**Your assignment**: Please print the line that holds "Given: Click into the No DO field" and each line after it to the end of the data, word for word, without any pictures.

[Start of Attachment]

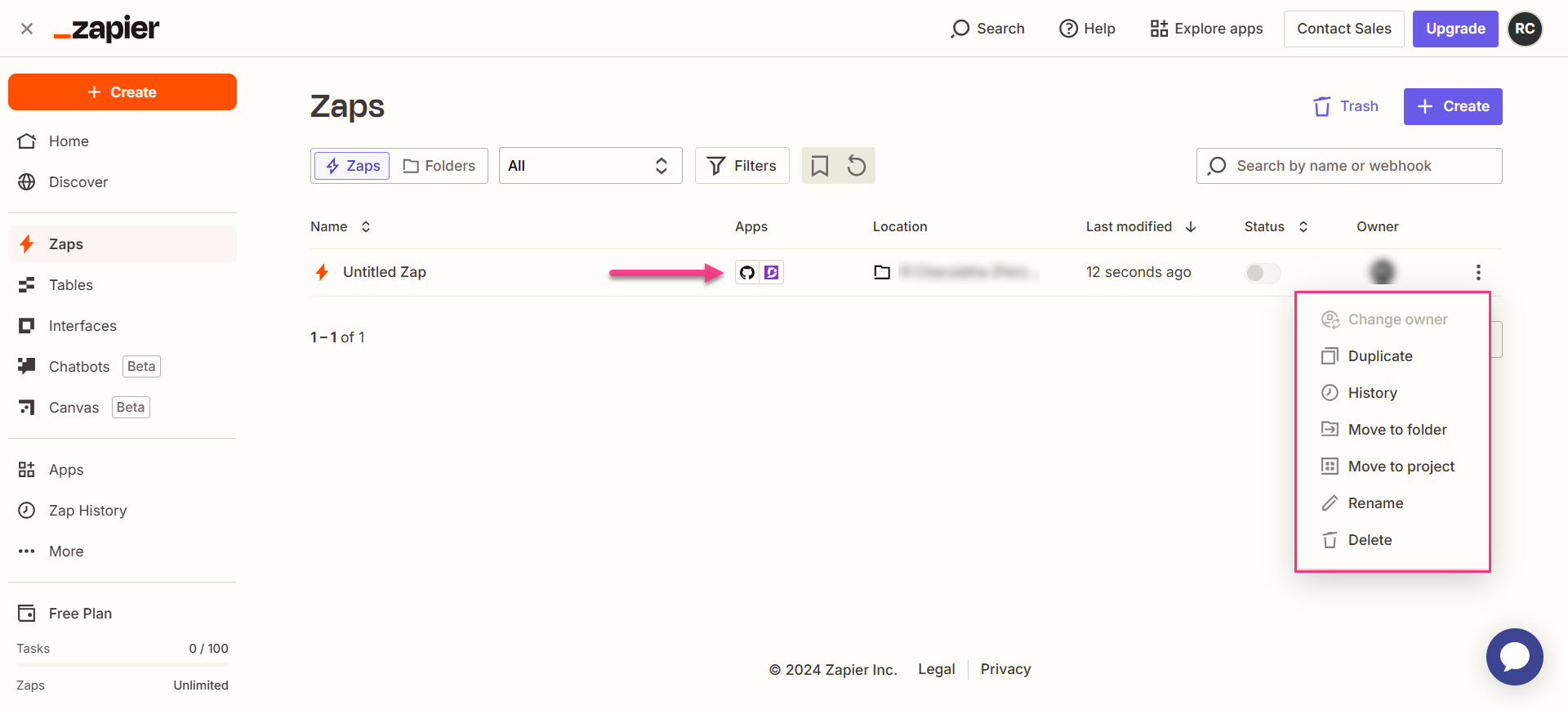Expand the All dropdown selector
The width and height of the screenshot is (1568, 710).
tap(590, 166)
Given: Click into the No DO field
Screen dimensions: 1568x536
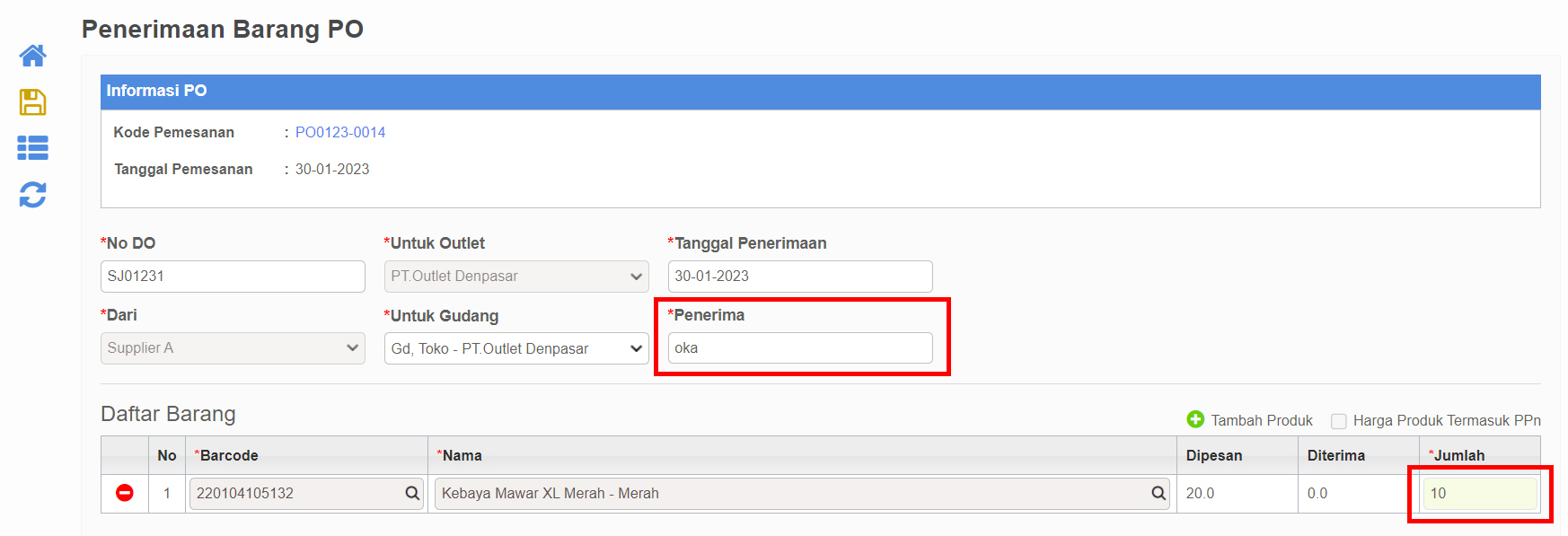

[End of Attachment]

**Result below**:
Given: Click into the No DO field
Screen dimensions: 1568x536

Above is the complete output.